It came from editors, usually in the morning after a long day breaking a story, scooping the competition, juggling phone calls and angry sources, and a late night writing the story on a tight deadline. Often, it came after a bout of cold-sweat insomnia caused by wondering if I made a mistake.

(A press club I once belonged to translated that question into Latin for its slogan. We reporters dominated the club, as you may guess, thus the tongue-in-cheek kidding of our editors).

This is a blog written from the perspective of nearly two decades as a newspaper reporter, with a pinch of experience from my current job as a government communicator.

It’s written with the supposition that the media and government aren’t opponents. Rather, we’re more like squabbling siblings, inseparable and with a common bond but seemingly doomed to quibble over just about everything.

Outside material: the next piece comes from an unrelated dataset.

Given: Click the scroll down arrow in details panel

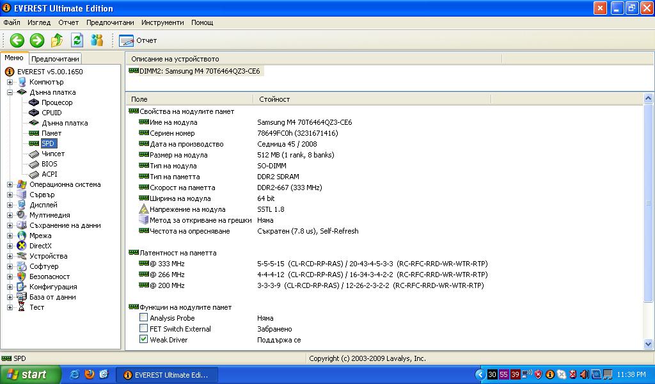Looking at the screenshot, I should tap(648, 344).
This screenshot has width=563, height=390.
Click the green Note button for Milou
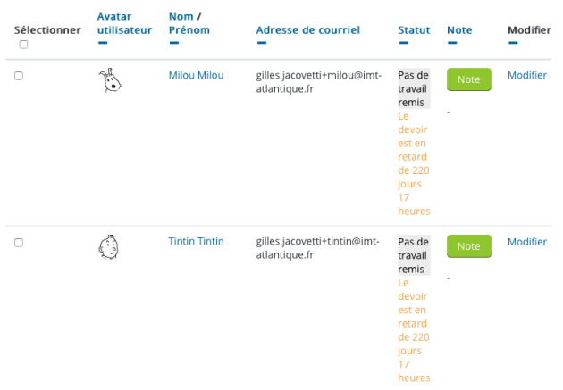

If you understand what reporters are going through, you can get beyond the squabbling and help them get a better story. You can do it in a way that helps you and the public you serve – in each blog post, I’ll include a tip or two to help you think about some new ways of helping reporters tell your story.

So let’s start with some basics; let’s understand the most basic, daily fear every media outlet faces. It’s why editors asked reporters like me the question that led this story. A newspaper editor’s day starts with large, blank, white sheets of paper that have to be filled. A television station starts with large blocks of silence.

How do they decide to fill those sheets of blank paper, and that silent air time? In other words: What is news?

Traditionally, six criteria make a story newsworthy:

  1. What’s happening today is more important than yesterday. Press conferences don’t automatically qualify.
  2. Your community is more important than the next one down the interstate.
  3. A bugaboo, to be sure, because who knows whether you’ll come out looking good. Also an opportunity to showcase problem-solving and empathy on your part. People like solutions more than conflict.
  4. Financial impact is important, of course, but emotional impact often rules the day.
  5. Important, powerful people and big institutions are more newsworthy than the bourgeoisie.
  6. Man bites dog …

When that reporter is pressuring you for a response today, looking back at these criteria can help you get your story out (and help the reporter get a better version of the story).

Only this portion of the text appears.